● ZITIERTER TEXT
↓

Poesie
Staubige Entropie
Einem bereits 2014 ausgestrahlten und am vergangenen Sonntag wiederholten Beitrag im Deutschlandfunk entnehme ich die so augenöffnende wie triviale Feststellung:
Staub ist der sinnentleerte Rest von allem. Ein Pullover flust, aber eine Fluse pullovert nicht. Mit anderen Worten: Die Entropie hat eine unumkehrbare Richtung so wie der Zeitpfeil. Am Ende erwartet uns immer Staub.
Man meint, die Hand eines Poeten habe die Entropie erschaffen; die nicht-pullovernde Fluse ist jedoch bloß schaler Ausdruck physikalischer Gesetzmäßigkeiten.
Thomas Palzer. »Staub – Melancholie der Materie.« Deutschlandfunk. Essay und Diskurs, 6. Juni 2021, 7:37-56, http://podcast-mp3.dradio.de/podcast/2021/06/06/staub_melancholie_der_materie_dlf_20210606_0930_4027e76a.mp3.
Das falsche Profil
Im Zuge der nur als völlig absurd und daher als völlig zeitgemäß zu bezeichnenden Aufregung um eine angemessene Übersetzung beziehungsweise einen angemessenen Übersetzer des Gedichts »The Hill We Climb« der Lyrikerin Amanda Gorman, das diese bei der Amtseinführung Joe Bidens am 20. Januar medienwirksam vorgetragen hatte, äußerte sich nun der katalanische Übersetzer Victor Obiols, dessen Übersetzung bereits abgeschlossen war, jedoch nicht publiziert werden würde, da er »nicht die richtige Person« sei:
Es ist ein sehr kompliziertes Thema, das nicht leichtfertig behandelt werden kann. Aber wenn ich eine Dichterin nicht übersetzen kann, weil sie eine Frau ist, jung, schwarz, eine Amerikanerin des 21. Jahrhunderts, dann kann ich auch nicht Homer übersetzen, weil ich kein Grieche aus dem achten Jahrhundert vor Christus bin. Oder ich kann Shakespeare nicht übersetzen, weil ich kein Engländer des 16. Jahrhunderts bin.
Können wir den wahren Homer, den wahren Shakespeare heute und in heutiger Übersetzung überhaupt wirklich lesen und verstehen? Mein erster Gedanke, nachdem ich vom Rückzug der niederländischen Übersetzerin Marieke Lucas Rijneveld erfahren hatte, war, daß fortan nur noch Literaturnobelpreisträger Thomas Manns Werk übersetzen dürften. Ich sehe schon einst hochgelobte Arbeiten – wie etwa die Dostojewski-Übersetzungen Swetlana Geiers – auf dem Scheiterhaufen der Anmaßung brennen.

↑

● DATENAUSZUG
↓

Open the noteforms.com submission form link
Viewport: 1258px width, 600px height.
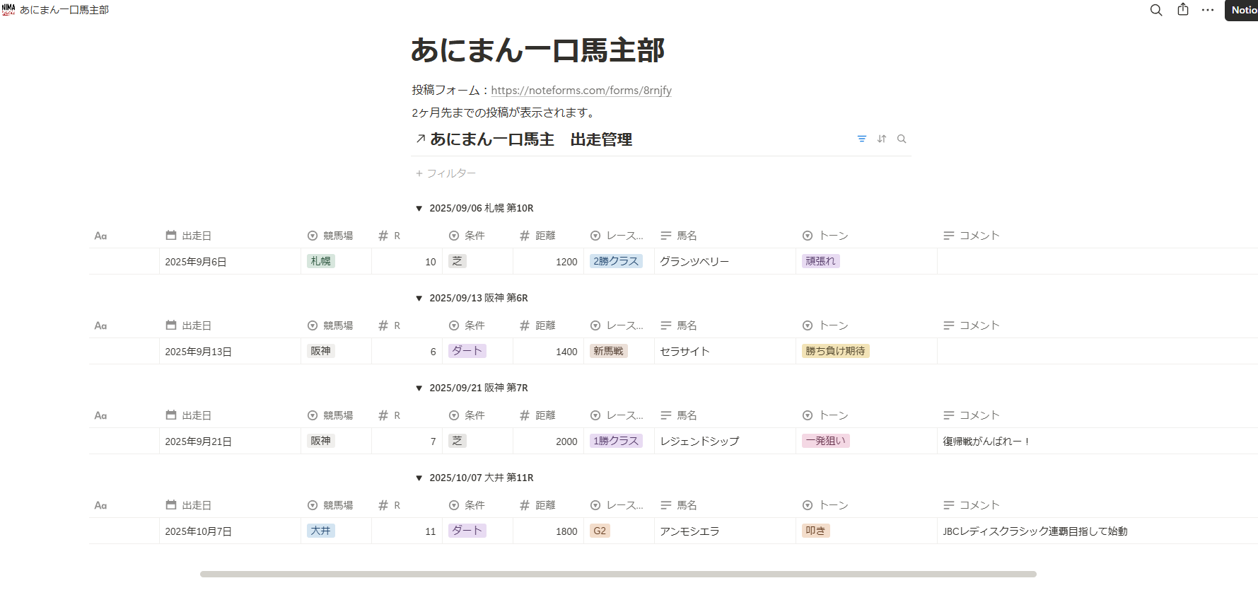pyautogui.click(x=581, y=91)
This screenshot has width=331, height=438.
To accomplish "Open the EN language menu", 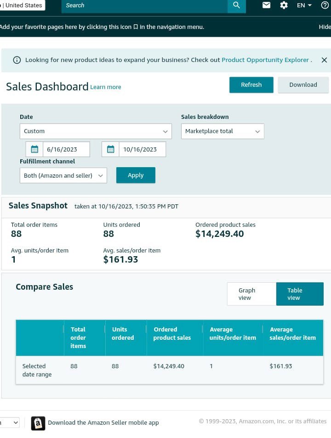I will click(303, 5).
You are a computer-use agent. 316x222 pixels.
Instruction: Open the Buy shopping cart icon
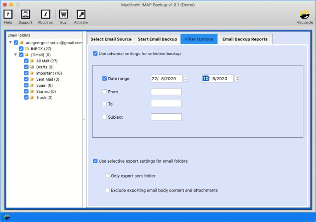point(63,14)
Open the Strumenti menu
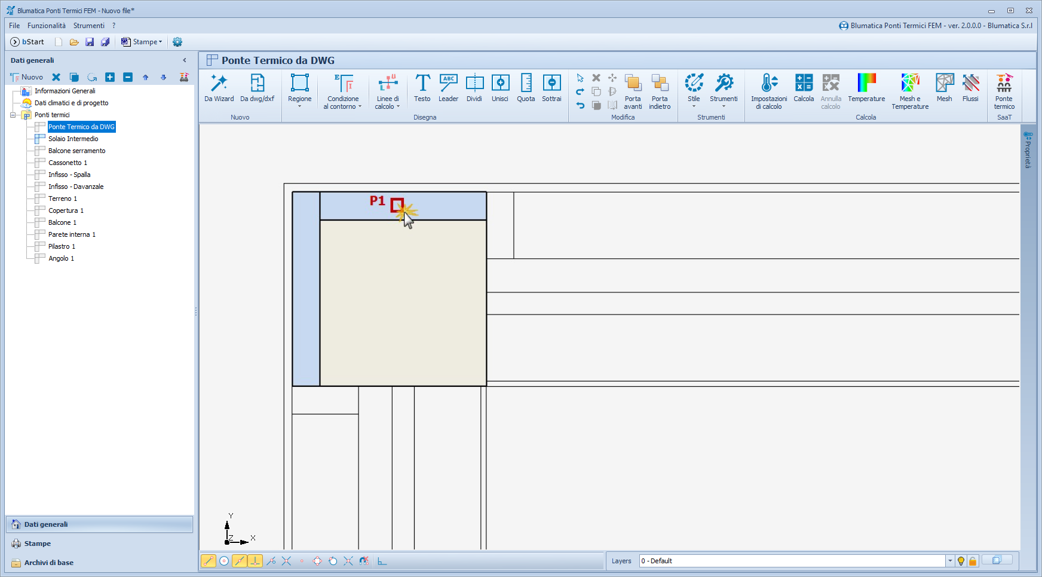The height and width of the screenshot is (577, 1042). [88, 26]
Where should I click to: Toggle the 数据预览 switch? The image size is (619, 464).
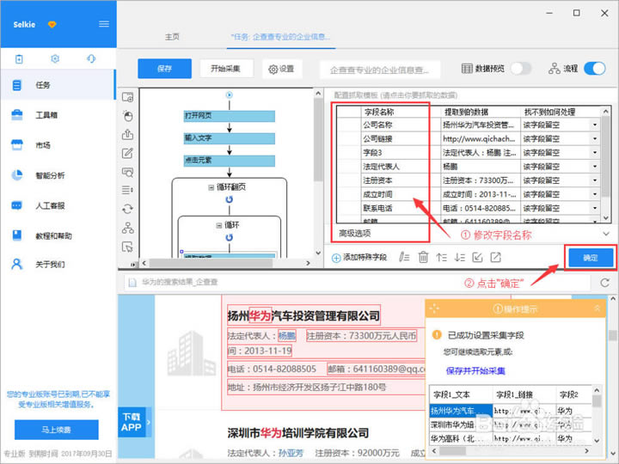click(521, 69)
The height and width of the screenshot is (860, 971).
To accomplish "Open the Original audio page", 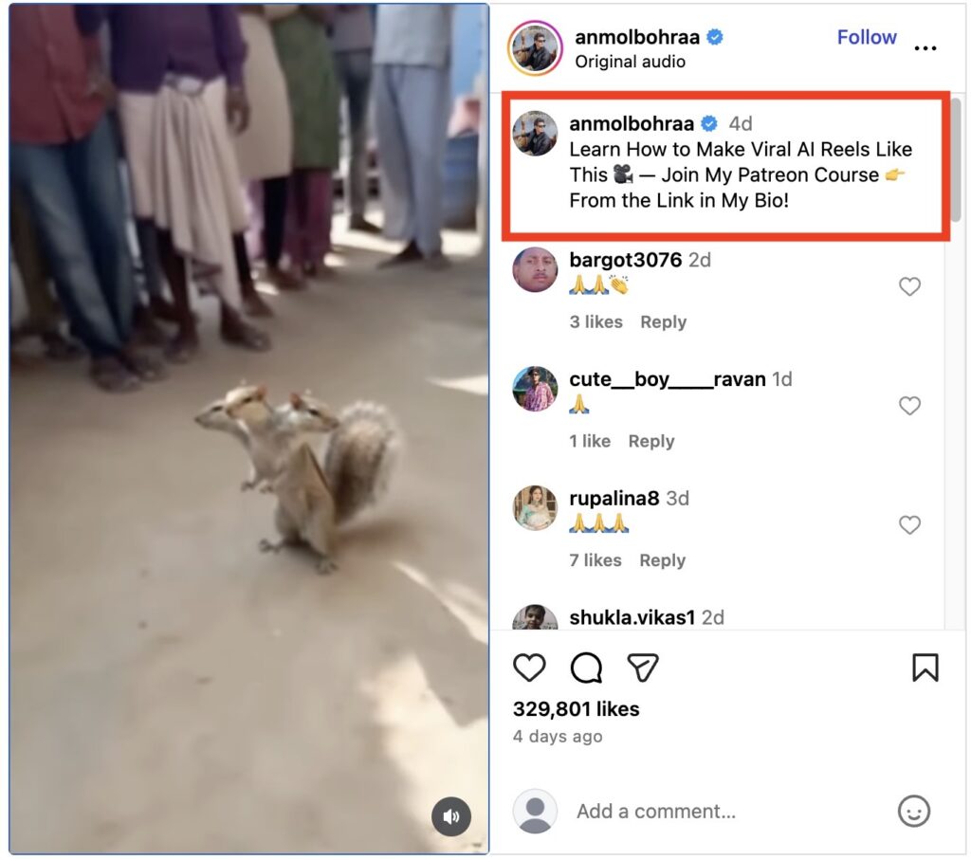I will click(630, 62).
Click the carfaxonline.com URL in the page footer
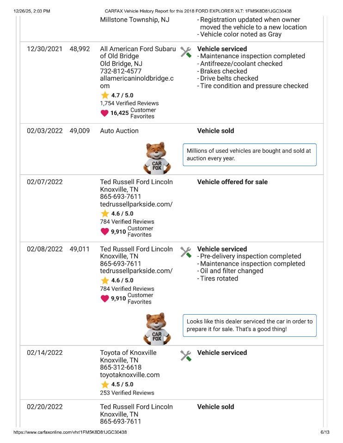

↑

● ARBEITSFRAGEN
1. Gib bitte den zitierten Text von „Man meint, die“ bis „Ausdruck physikalischer Gesetzmäßigkeiten.“ wieder und ersetze dabei „Poeten“ durch „Dichters“.
2. Bei welchem Anlass trug Amanda Gorman laut dem zitierten Text ihr Gedicht »The Hill We Climb« vor?
3. Führe den zitierten Text über Staub und die Übersetzung von Gedichten nach seinem letzten Satz weiter.

● LÖSUNGEN IM EINZELNEN
1.
Man meint, die Hand eines Dichters habe die Entropie erschaffen; die nicht-pullovernde Fluse ist jedoch bloß schaler Ausdruck physikalischer Gesetzmäßigkeiten.

2. Bei der Amtseinführung Joe Bidens am 20. Januar.

3.
»›Not suitable‹: Catalan translator for Amanda Gorman poem removed. The Guardian, 10 Mar 2021, https://www.theguardian.com/books/2021/mar/10/not-suitable-catalan-translator-for-amanda-gorman-poem-removed.
Corona prae eventum
Ich stoße in Alfred Brendels FAZ-Gastbeitrag über Goethe und die Musik auf den Namen der Sopranistin Corona Schröter (1751-1802), die neben anderen Sängerinnen auf Goethe eine ›unübertreffliche Wirkung‹ ausgeübt haben soll. Daß ihr Name dem heutigen Leser ins Auge springt, liegt in der simplen Tatsache begründet, daß eine Pandemie gleichen Namens ungleich größere Auswirkungen verursacht hat.
»So häuft sie willig jeden Reiz auf sich,
Und selbst dein Name ziert, Corona, dich.«
Alfred Brendel. »Goethe, Musik und Ironie.« Frankfurter Allgemeine Zeitung, 28.12.2020, https://www.faz.net/aktuell/feuilleton/buehne-und-konzert/goethe-musik-und-ironie-ein-gastbeitrag-von-alfred-brendel-17076178.html.
Johann Wolfgang Goethe. »Auf Miedings Tod.« Erstes Weimarer Jahrzehnt 1775-1786. I. Herausgegeben von Hartmut Reinhardt. Hanser, 1987. Genehmigte Taschenbuchausgabe. btb, 2006, pp. 66-72, hier p. 71 [V 171-2]
. Sämtliche Werke nach Epochen seines Schaffens. Münchner Ausgabe. Herausgegeben von Karl Richter in Zusammenarbeit mit Herbert G. Göpfert, Norbert Miller und Gerhard Sauder, Bd. 2.1.